The $100,000 Fortune Hunt is an Illinois Lottery game show which debuted on September 16, 1989 and aired on Saturday evenings from 1989-1994 on WGN-TV in Chicago[1] (except for 1 year in 1993 when it aired on WBBM-TV); it was also broadcast on WGN's national satellite feed. Jeff Coopwood hosted the first season, with the rest of the run being hosted by Mike Jackson.[2] Linda Kollmeyer served as the hostess[3] during the entire run with Bill Barber as the announcer.

Gameplay[edit]

Potential contestants purchased a $100,000 Fortune Hunt scratch-off ticket from an Illinois Lottery retailer. To play the "$100,000 Fortune Hunt" players rub off the play area on the lottery instant ticket. If three matching prize amounts are revealed, the player wins the prize shown-such as a free ticket or up to $100. If three TV symbols appear, players can submit the ticket to the lottery for a preliminary drawing. This drawing will be held every week in Springfield.[1]

At this first stage each week, six on-air contestants and 12 at-home viewers will be selected from the preliminary drawing of entry tickets and asked to participate in the "$100,000 Fortune Hunt". Only the first six contestants will appear on the TV show and have the opportunity to win the grand prize or other prizes. Two of the 12 at-home viewers are assigned to each of the six on-air contestants as partners.[1]

While one of the six who appear on the game show will win the grand prize, his or her two home "partners" will win $500 each. Each of the remaining five on-air contestants will receive at least $1,000, and their partners will receive $100. During the TV show, the six contestants will face a game board with 36 numbered panels. Each panel will reveal a plus or minus dollar amount; players will try to accumulate the most money by randomly selecting panels. There will be special panels such as bankrupt, wipe out and double. The player who collects the highest prize amount at every round is declared the winner and receives the $100,000 grand prize.[1]

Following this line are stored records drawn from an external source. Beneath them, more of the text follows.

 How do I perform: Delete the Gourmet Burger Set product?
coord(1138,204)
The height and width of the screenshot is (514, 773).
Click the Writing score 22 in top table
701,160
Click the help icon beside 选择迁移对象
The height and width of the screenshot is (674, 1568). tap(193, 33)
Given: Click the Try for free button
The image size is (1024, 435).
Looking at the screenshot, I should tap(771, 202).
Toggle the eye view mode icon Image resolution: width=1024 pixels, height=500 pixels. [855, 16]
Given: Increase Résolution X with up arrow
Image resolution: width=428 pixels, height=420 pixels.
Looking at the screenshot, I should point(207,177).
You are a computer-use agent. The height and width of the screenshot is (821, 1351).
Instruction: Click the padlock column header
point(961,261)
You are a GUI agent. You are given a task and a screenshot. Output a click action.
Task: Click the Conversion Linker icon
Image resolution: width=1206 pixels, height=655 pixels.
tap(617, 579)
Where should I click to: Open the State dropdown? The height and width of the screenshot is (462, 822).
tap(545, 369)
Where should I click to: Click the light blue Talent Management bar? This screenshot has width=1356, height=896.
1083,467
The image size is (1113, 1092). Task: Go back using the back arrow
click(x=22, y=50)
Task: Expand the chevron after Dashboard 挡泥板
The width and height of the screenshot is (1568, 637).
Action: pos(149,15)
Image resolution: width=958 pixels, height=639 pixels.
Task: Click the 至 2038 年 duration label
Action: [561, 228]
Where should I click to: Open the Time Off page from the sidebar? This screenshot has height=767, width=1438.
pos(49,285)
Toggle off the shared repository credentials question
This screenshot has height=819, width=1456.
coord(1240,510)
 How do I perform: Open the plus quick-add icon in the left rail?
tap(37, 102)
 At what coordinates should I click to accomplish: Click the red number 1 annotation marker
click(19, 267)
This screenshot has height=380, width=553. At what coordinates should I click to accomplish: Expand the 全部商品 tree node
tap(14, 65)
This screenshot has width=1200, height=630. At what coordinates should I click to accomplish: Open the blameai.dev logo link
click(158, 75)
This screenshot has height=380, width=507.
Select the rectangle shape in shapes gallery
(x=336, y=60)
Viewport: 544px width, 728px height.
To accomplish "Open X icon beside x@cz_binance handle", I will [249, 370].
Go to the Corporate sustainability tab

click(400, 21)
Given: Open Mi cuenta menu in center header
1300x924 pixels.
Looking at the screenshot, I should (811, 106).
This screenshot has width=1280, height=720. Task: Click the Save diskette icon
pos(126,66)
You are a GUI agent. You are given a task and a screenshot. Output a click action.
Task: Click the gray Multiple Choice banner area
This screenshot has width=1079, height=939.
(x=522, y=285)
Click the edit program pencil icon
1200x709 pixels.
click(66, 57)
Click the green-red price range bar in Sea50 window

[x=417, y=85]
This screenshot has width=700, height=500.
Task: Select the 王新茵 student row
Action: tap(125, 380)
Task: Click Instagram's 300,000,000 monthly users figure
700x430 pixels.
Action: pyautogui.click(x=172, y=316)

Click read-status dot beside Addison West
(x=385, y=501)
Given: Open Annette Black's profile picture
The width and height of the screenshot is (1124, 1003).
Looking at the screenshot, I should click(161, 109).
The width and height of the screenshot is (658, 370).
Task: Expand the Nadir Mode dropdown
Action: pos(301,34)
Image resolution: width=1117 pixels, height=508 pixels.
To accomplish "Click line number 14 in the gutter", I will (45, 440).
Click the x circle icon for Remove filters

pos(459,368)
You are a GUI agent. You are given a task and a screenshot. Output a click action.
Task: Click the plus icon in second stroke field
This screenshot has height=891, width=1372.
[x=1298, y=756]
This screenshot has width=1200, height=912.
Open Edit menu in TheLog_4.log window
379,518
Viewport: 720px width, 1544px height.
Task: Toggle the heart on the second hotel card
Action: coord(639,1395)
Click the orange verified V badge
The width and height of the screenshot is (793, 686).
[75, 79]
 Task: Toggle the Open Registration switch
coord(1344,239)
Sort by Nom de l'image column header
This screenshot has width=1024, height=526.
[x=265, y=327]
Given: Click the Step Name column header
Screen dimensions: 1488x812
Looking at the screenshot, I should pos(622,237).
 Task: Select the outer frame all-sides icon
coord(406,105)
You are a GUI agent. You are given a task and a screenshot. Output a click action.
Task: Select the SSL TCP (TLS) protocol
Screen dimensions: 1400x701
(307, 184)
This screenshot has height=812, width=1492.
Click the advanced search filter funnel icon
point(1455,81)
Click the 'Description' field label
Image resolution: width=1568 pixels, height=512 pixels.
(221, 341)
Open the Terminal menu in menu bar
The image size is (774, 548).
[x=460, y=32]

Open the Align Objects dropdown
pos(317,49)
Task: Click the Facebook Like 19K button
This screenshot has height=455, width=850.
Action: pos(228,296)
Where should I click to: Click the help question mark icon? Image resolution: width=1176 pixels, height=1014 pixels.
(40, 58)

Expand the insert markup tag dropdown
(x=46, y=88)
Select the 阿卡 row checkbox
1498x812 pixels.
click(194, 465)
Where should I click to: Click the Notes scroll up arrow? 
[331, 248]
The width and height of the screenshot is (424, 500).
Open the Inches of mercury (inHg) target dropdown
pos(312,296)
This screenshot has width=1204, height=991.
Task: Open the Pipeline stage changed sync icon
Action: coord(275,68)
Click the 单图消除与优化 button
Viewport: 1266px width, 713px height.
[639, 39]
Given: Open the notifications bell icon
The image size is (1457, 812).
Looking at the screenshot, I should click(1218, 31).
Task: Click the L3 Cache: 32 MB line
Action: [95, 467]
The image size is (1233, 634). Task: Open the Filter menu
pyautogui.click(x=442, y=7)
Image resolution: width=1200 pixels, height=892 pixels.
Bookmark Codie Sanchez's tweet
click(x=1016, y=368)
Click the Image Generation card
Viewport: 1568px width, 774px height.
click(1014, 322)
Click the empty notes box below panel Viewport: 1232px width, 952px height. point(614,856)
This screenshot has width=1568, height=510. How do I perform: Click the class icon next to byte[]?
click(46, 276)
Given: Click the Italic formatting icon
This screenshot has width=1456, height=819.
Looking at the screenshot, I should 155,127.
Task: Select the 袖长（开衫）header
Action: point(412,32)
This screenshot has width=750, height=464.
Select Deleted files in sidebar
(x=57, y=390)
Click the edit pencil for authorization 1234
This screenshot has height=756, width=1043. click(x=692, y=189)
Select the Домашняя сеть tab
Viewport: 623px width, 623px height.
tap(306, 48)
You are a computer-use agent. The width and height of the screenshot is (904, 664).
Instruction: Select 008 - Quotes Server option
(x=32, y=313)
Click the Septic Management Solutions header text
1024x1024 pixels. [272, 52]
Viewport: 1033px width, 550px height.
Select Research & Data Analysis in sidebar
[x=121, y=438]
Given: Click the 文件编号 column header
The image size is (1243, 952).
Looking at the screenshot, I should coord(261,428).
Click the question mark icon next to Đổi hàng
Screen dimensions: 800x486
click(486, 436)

At the end of each show, hostess Kollmeyer drew six tickets at random from a revolving drum. The players who purchased those tickets were selected as the contestants for the next show.

Other spaces included:

  • Bankrupt: The player who selected it lost his or her entire score; space was signified by a dollar sign in a circle with a line crossing over it.
  • Double: If the player uncovered a Double space, he or she immediately picked another number off the gameboard, winning double the amount revealed.
  • Lose a Turn The player who selected it loses his or her turn in the next round.
  • Free Turn: The player who selected it earned a Free Turn token which the player may redeem at any time for an additional selection from the board.
  • Car: The player who selected it could accept a brand new car and resign from the game or pass on the car and continue. Later in the show's run, the car symbol was split in half and hidden behind two numbers; players had to find both the front and back halves to claim the car (if desired).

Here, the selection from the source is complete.